I've got a couple small patches that are quite helpful and minimally
invasive that I'd love to get out of my vendor/rails so I can start
work on new patches with a clean edge rails (without checking out
another copy). If any core member has time to take a look at these
and either commit these or give me some feedback I'd really appreciate
it:
http://dev.rubyonrails.org/ticket/8683
Koz looked at this one and asked for a test 3 weeks ago, which I
provided, but I haven't heard back. This one is particularly useful
for development because without it, Template Missing errors don't
actually say what template was requested (broken since the addition of
multiple controller view paths).
http://dev.rubyonrails.org/ticket/8173
This one's been out there for several months with nary a comment
(other than "not so tiny", which I dispute). It makes XML testing
with assert_select work. The only condition under which it would
break someone's existing tests would be if they were sending content
type application/xhtml+xml (which no one does because IE doesn't
understand it) AND they were producing invalid XHTML (an unlikely
combination to say the least). So it seems like a no-brainer to me.

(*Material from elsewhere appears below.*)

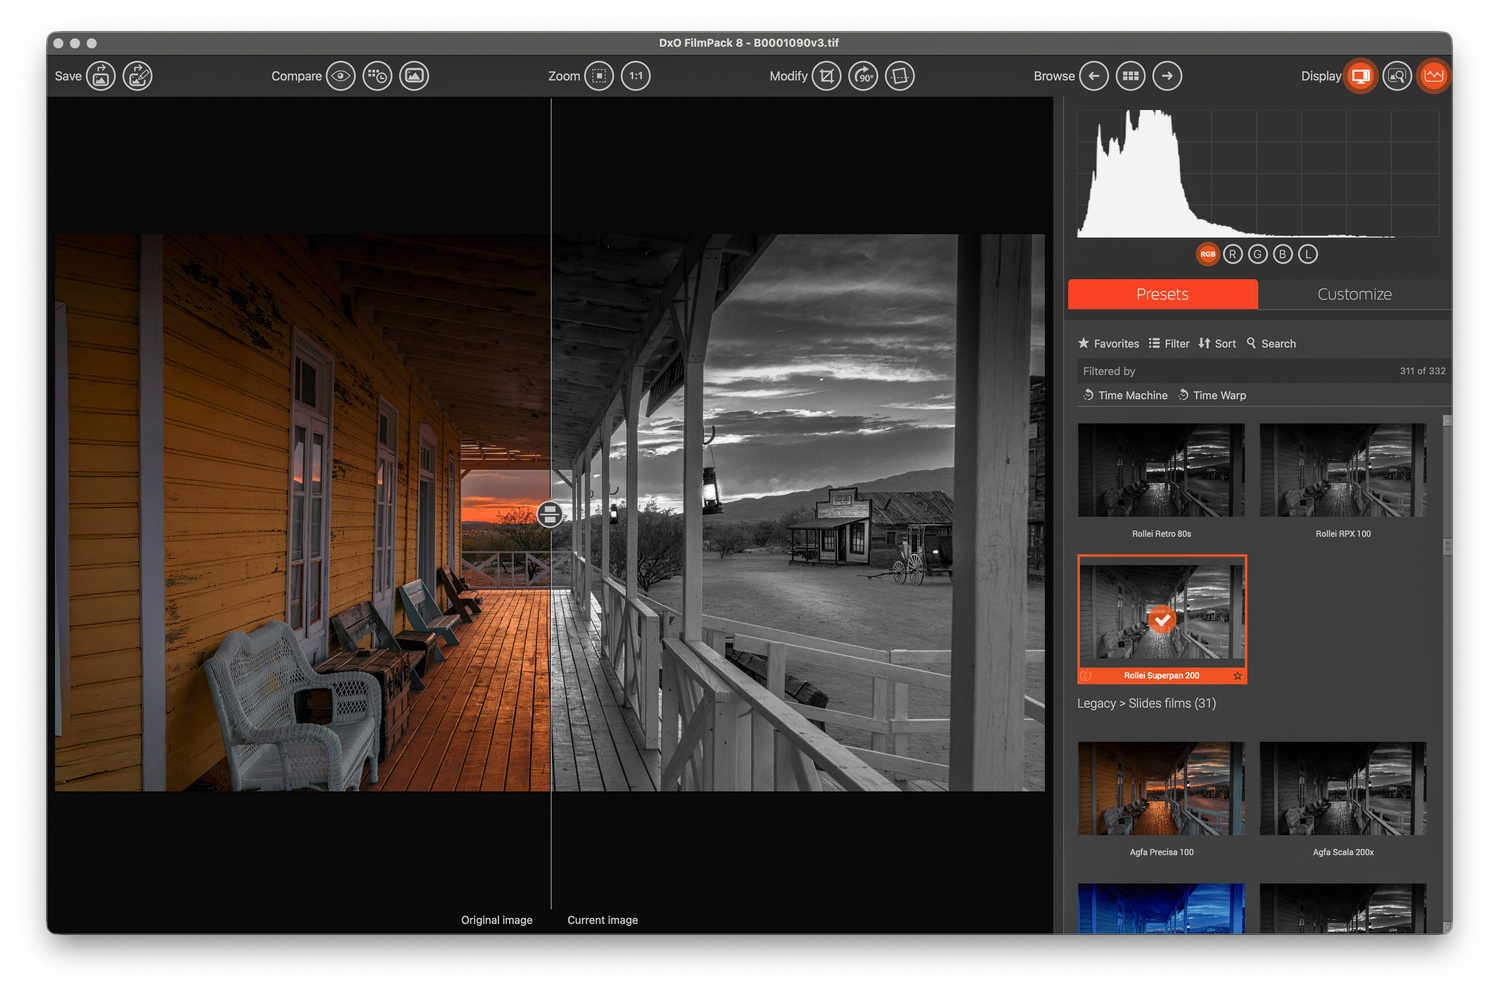Switch to the Presets tab
Image resolution: width=1499 pixels, height=996 pixels.
coord(1162,294)
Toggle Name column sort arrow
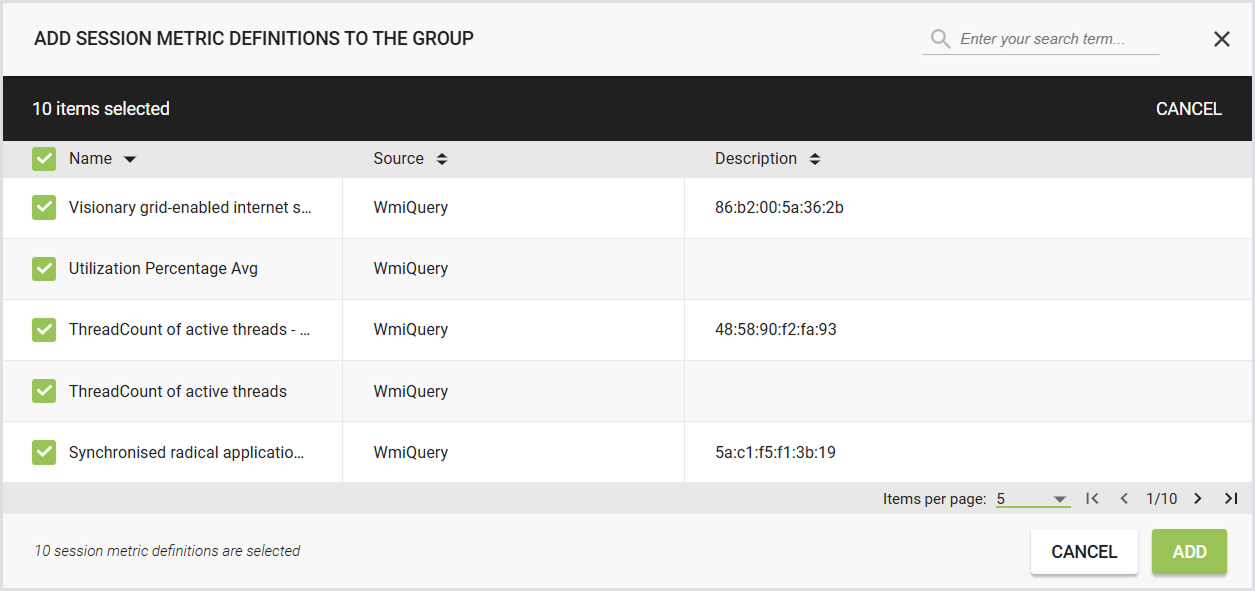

Jamis even blogged about a workaround
(Buckblog: assert_xml_select), so it's
surprising there's been no comment.
Thanks in advance,
Gabe da Silveira
I've got a couple small patches that are quite helpful and minimally
invasive that I'd love to get out of my vendor/rails so I can start
work on new patches with a clean edge rails (without checking out
another copy). If any core member has time to take a look at these
and either commit these or give me some feedback I'd really appreciate
it:
http://dev.rubyonrails.org/ticket/8683
Koz looked at this one and asked for a test 3 weeks ago, which I
provided, but I haven't heard back. This one is particularly useful
for development because without it, Template Missing errors don't
actually say what template was requested (broken since the addition of
multiple controller view paths).
Applied. Thanks!
http://dev.rubyonrails.org/ticket/8173
This one's been out there for several months with nary a comment
(other than "not so tiny", which I dispute). It makes XML testing
with assert_select work. The only condition under which it would
break someone's existing tests would be if they were sending content
type application/xhtml+xml (which no one does because IE doesn't
understand it) AND they were producing invalid XHTML (an unlikely
combination to say the least). So it seems like a no-brainer to me.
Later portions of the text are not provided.